Known best for his song San Francisco (Be Sure to Wear Flowers in Your Hair), the hippie anthem of the day, McKenzie was 73.
Well damn. That is one of my favorite songs of the period.
I never knew about the close connection with John Phillips and the Mamas & Papas.
Another 60’s icon gone. R.I.P.
No relation to Bob and Doug, I guess.
Or to Spuds, I guess…
San Francisco was a beautiful song, but I can imagine it became an albatross when you are known for one very dated, huge, hit song your entire life - despite a career that did indeed include other group(s) and songs.
He really did have a beautiful voice and sounded like an all around nice guy.
Tony Bennett has had a larger career with many hit songs, but he too will also always be known for his San Francisco song.

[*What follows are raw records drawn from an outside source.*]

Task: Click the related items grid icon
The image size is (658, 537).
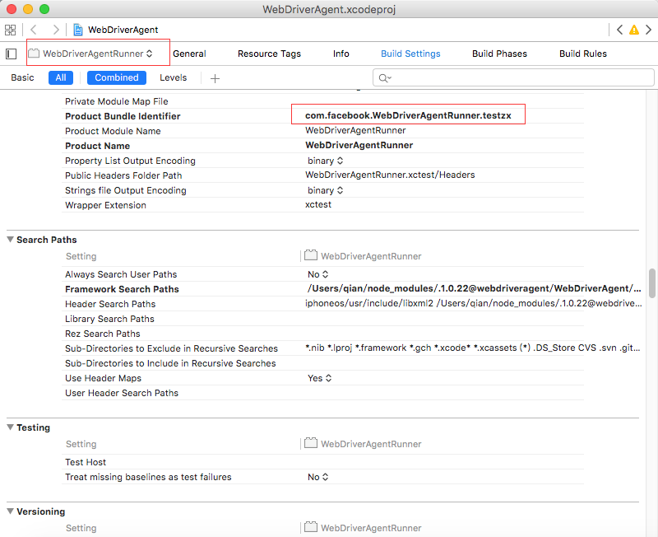Action: pyautogui.click(x=11, y=30)
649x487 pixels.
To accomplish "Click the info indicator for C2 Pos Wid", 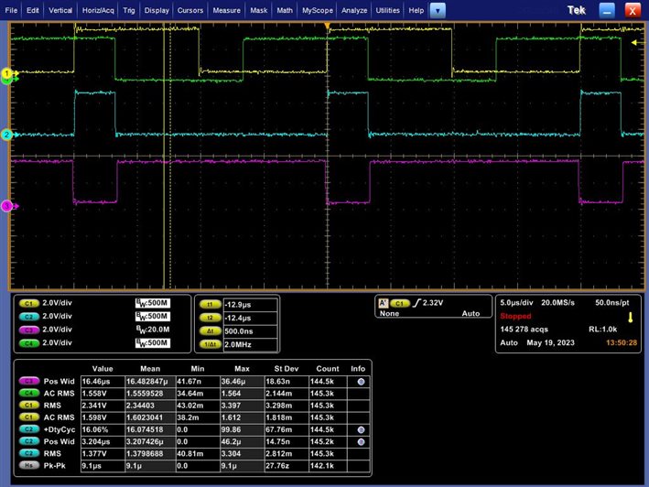I will point(362,439).
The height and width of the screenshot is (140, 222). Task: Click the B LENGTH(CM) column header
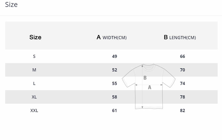(x=180, y=37)
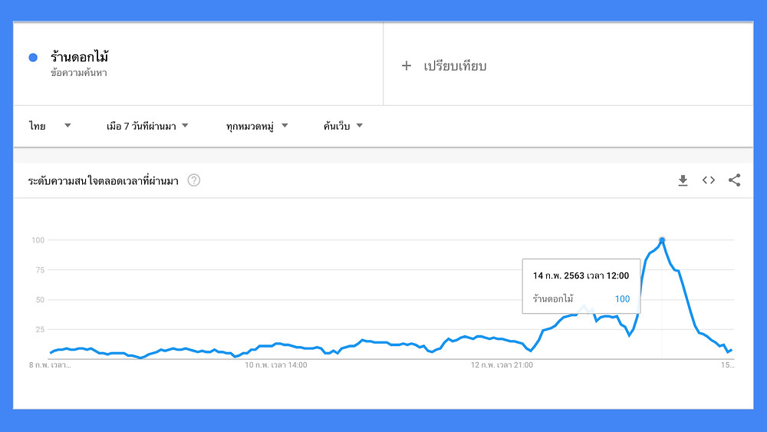
Task: Click the ระดับความสนใจตลอดเวลาที่ผ่านมา heading
Action: coord(104,181)
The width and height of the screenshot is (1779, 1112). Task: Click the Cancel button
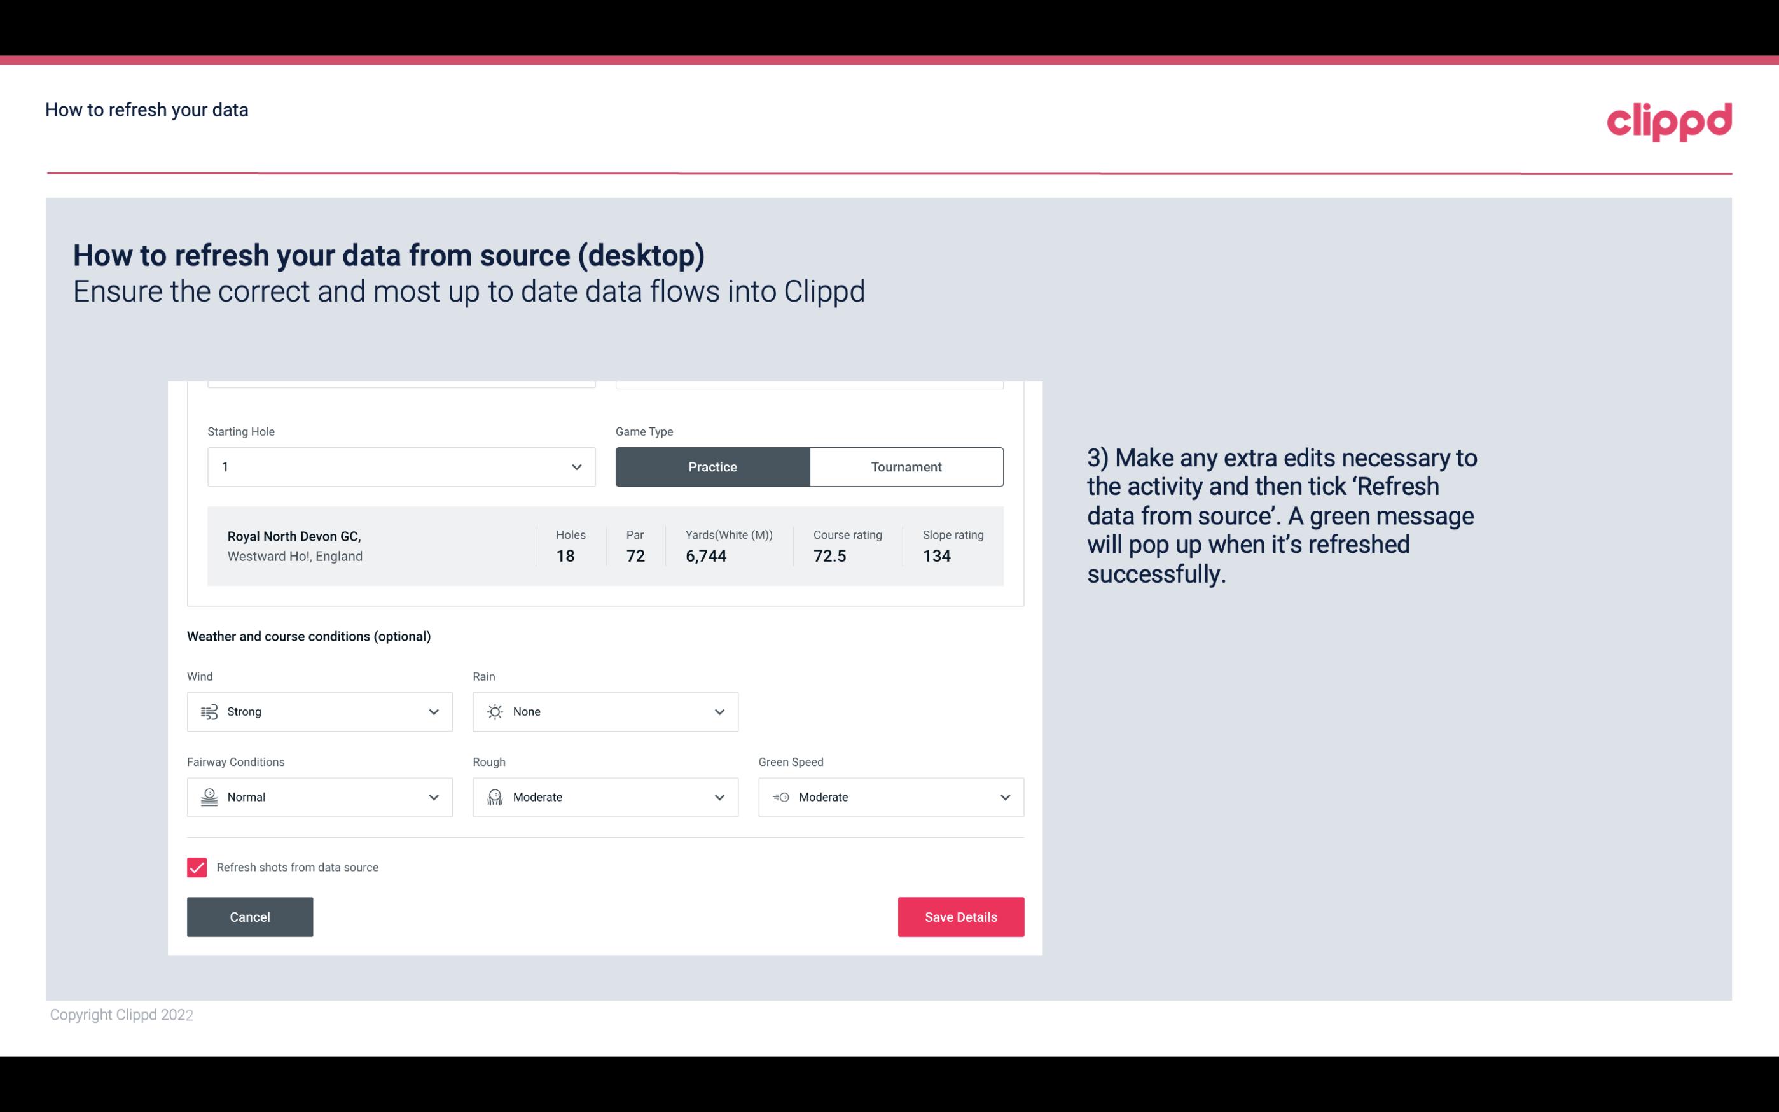pyautogui.click(x=248, y=916)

Maybe I should write a song about San Francisco - life long royalties and you will always be able to get a gig there for conventions and concerts?
The local obituary here in the Bay Area noted that at the time of its release it was apparently widely loathed in San Francisco. It was regarded as a Hollywood take on SF by an outsider ( the writer John Philips had based himself in LA by then ).
As a native Bay Area person (I am NOT going with Bay Area-n, for obvious reasons) yeah, lots of folks didn’t /don’t like that song. For every Haight Ashbury type in SF, there is someone who thinks that there is a very fine line between a Bohemian lifestyle and *really *needing to take a shower ;). Having some guy sing its praises and encourage kids to come to SF to expand those ranks? Thanks, no.
The Deadhead/Hippie/Summer of Love thing is a small slice of SF, alongside the Beats, Castro Street, the Mission, etc…
Beatles guitarist George Harrison was also disappointed the Haight-Ashbury scene didn’t live up to the picture painted in the song. “I went there expecting it to be a brilliant place, with groovy gypsy people making works of art and paintings and carvings in little workshops,” he said in “The Beatles Anthology.” “But it was full of horrible spotty drop-out kids on drugs, and it turned me right off the whole scene.”
From the aforementioned obituary.
He also wrote Kokomo for The Beach Boys.